• [TASK BRIEF]: Return the records exactly, please. Every line should match.

• [Saved entries]:
★ ★ ★ ★ ★

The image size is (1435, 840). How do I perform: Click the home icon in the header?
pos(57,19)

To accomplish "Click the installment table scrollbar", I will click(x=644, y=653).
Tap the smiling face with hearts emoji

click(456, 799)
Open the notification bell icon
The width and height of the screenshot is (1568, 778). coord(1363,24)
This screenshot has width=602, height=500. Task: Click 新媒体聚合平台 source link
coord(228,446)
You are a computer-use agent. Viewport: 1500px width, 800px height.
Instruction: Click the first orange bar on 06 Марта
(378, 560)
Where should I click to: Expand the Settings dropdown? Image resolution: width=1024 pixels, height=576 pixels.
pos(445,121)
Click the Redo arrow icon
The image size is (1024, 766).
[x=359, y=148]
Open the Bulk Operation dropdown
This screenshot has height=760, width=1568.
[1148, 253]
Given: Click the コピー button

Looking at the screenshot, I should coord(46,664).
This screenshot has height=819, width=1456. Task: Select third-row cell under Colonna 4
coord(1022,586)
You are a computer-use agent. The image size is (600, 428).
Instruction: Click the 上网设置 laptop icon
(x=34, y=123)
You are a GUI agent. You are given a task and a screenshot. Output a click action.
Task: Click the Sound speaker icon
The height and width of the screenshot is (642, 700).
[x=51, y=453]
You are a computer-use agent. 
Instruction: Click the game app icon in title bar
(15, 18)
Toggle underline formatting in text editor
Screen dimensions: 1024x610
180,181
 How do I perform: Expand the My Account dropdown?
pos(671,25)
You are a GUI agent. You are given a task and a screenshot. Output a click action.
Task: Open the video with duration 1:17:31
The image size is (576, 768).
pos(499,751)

★ ★ ★ ★ ★

• [WRITTEN ANSWER]:
The image size is (1435, 840). How do I perform: Click the home icon in the header?
pos(57,19)

To accomplish "Click the installment table scrollbar", I will click(x=644, y=653).
Tap the smiling face with hearts emoji

click(456, 799)
Open the notification bell icon
The width and height of the screenshot is (1568, 778). coord(1363,24)
This screenshot has width=602, height=500. Task: Click 新媒体聚合平台 source link
coord(228,446)
You are a computer-use agent. Viewport: 1500px width, 800px height.
Instruction: Click the first orange bar on 06 Марта
(378, 560)
Where should I click to: Expand the Settings dropdown? Image resolution: width=1024 pixels, height=576 pixels.
pos(445,121)
Click the Redo arrow icon
The image size is (1024, 766).
[x=359, y=148]
Open the Bulk Operation dropdown
This screenshot has height=760, width=1568.
[1148, 253]
Given: Click the コピー button

Looking at the screenshot, I should coord(46,664).
This screenshot has height=819, width=1456. Task: Select third-row cell under Colonna 4
coord(1022,586)
You are a computer-use agent. The image size is (600, 428).
Instruction: Click the 上网设置 laptop icon
(x=34, y=123)
You are a GUI agent. You are given a task and a screenshot. Output a click action.
Task: Click the Sound speaker icon
The height and width of the screenshot is (642, 700).
[x=51, y=453]
You are a computer-use agent. 
Instruction: Click the game app icon in title bar
(15, 18)
Toggle underline formatting in text editor
Screen dimensions: 1024x610
180,181
 How do I perform: Expand the My Account dropdown?
pos(671,25)
You are a GUI agent. You are given a task and a screenshot. Output a click action.
Task: Open the video with duration 1:17:31
The image size is (576, 768).
pos(499,751)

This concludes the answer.